TO SOLVE THE QUADRATIC EQUATION

by Completion of Square Method.

Step 01 :-

Divide coefficient of x^2 on both LHS and RHS.

$2{x}^{2}-3x-5 = 0 \\ \\ \\ \\ \implies {x}^2- \frac{3x}{2}-\frac{5}{2}$

Step 02 :-

We will be multiplying and dividing 2 with the coeficient of x

${x}^{2}- 2 \times \frac{3}{4} \times x= \frac{5 }{2}$

Step 03 :-

We will be adding the square of coefficient of x except the multiplied 2 both the sides.

${x}^{2}- 2 \times \frac{3}{4} \times x + {\frac{3}{4}}^{2}=\frac{5}{2}+{\frac{3}{4}}^{2}$

Step 04 :-

Now in the LHS we will be applying the reverse identity of (a - b)^2.
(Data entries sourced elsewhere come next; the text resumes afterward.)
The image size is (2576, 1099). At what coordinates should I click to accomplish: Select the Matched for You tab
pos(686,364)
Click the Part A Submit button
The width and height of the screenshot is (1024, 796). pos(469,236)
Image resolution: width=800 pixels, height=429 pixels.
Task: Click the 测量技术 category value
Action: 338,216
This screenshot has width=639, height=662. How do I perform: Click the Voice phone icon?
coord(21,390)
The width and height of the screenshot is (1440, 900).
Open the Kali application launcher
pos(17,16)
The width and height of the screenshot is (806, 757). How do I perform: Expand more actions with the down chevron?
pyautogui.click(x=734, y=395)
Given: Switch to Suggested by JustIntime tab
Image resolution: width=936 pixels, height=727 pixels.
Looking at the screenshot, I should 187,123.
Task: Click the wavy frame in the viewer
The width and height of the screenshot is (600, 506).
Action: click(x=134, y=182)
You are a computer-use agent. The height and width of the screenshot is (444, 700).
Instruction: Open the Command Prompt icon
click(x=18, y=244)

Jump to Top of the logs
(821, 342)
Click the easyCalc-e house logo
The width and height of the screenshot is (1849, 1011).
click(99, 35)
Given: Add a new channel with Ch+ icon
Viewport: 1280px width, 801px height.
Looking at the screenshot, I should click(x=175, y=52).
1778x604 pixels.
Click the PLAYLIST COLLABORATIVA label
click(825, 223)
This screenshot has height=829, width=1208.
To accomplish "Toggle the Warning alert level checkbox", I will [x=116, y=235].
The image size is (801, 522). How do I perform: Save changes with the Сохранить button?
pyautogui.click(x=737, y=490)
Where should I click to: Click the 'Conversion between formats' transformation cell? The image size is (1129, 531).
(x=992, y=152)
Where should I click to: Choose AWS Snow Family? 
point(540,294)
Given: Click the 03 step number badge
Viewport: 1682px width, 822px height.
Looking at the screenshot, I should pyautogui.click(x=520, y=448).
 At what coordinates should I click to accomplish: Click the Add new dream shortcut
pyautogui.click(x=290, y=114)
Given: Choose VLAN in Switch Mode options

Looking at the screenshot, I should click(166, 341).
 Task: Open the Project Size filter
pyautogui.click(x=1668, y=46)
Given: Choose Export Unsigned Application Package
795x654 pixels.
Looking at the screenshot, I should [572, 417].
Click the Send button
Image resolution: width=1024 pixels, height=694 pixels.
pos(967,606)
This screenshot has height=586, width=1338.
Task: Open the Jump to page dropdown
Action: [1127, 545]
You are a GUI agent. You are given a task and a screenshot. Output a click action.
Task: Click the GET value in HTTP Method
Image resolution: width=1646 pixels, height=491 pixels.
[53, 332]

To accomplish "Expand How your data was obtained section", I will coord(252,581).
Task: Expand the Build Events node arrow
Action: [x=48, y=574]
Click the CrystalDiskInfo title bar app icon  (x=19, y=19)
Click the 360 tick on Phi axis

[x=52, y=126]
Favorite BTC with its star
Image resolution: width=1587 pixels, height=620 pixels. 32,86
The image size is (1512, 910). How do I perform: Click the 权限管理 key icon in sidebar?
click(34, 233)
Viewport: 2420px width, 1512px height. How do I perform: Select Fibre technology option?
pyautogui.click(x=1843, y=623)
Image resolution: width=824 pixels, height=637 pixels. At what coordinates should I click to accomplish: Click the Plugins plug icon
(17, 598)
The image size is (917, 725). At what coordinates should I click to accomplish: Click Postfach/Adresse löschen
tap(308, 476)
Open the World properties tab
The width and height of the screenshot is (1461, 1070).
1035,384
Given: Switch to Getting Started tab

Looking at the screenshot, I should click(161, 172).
${( x - \frac{3}{4})}^{2} = \frac{5}{2}+{\frac{3}{4}}^{2}$

Step 05 :-

We will be square rooting both the side then simply solve it to get the roots of the equation.

${(x + \frac{3}{4}) }^{2} = \frac{9}{16}+ \frac{5}{2} \\ \\ \\ \\ \implies {(x + \frac{3}{4}) }^{2} = \frac{9+40}{16}\\ \\ \\ \\ \implies {(x + \frac{3}{4}) }^{2} = \frac{49}{4}\\ \\ \\ \\ \implies x + \frac{3}{4}=\pm \frac{7}{4} \\ \\ \\ \\ \implies x = \frac{-3 \pm7}{4}\\ \\ \\ \\ \implies x = \frac{4}{4}or \frac{-10}{4}\\ \\ \\ \\ \implies \boxed{x = 1 :\ or :\ x = \frac{-5}{4}}$

Hence we got two roots of this Quadratic equation.

DIRECT FORMULA :-

$x = \frac{-b \pm \sqrt{{b}^2-4ac}}{2a}$